Challenge: Tally the lines of the listing below that contain the string "size". Reply with only that number.

Pointing listing for text and elements:
+++

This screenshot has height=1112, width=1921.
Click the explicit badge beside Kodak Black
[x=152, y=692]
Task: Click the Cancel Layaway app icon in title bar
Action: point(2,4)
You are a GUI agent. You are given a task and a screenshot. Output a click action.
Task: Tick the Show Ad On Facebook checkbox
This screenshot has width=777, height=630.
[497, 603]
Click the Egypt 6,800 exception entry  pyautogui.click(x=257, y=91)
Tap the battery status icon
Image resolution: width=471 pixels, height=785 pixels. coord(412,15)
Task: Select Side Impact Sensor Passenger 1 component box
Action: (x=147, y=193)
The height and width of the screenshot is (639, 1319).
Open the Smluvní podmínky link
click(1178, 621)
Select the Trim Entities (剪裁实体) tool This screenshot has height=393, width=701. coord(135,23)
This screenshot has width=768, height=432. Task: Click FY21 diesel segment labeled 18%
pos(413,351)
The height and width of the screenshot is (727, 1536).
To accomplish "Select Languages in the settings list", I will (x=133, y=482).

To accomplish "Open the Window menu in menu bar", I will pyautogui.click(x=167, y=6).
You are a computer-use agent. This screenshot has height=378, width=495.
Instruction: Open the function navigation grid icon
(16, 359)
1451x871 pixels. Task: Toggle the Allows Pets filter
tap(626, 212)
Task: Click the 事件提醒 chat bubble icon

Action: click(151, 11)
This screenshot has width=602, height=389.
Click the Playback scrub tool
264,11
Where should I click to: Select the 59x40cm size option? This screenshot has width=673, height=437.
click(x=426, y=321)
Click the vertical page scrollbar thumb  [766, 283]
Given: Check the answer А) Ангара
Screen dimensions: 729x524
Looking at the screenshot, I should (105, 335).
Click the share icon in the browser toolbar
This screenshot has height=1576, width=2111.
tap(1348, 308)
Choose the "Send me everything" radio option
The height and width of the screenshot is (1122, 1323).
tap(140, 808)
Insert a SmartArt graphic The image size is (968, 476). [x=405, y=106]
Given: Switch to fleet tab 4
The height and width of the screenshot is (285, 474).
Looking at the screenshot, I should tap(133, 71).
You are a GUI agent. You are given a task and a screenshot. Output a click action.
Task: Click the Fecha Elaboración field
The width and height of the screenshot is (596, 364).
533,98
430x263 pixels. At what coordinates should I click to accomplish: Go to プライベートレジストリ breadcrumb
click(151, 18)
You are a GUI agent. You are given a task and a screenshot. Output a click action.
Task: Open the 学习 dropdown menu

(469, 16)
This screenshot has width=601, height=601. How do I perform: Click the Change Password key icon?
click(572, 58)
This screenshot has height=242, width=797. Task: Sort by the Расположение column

+++

Solution: 2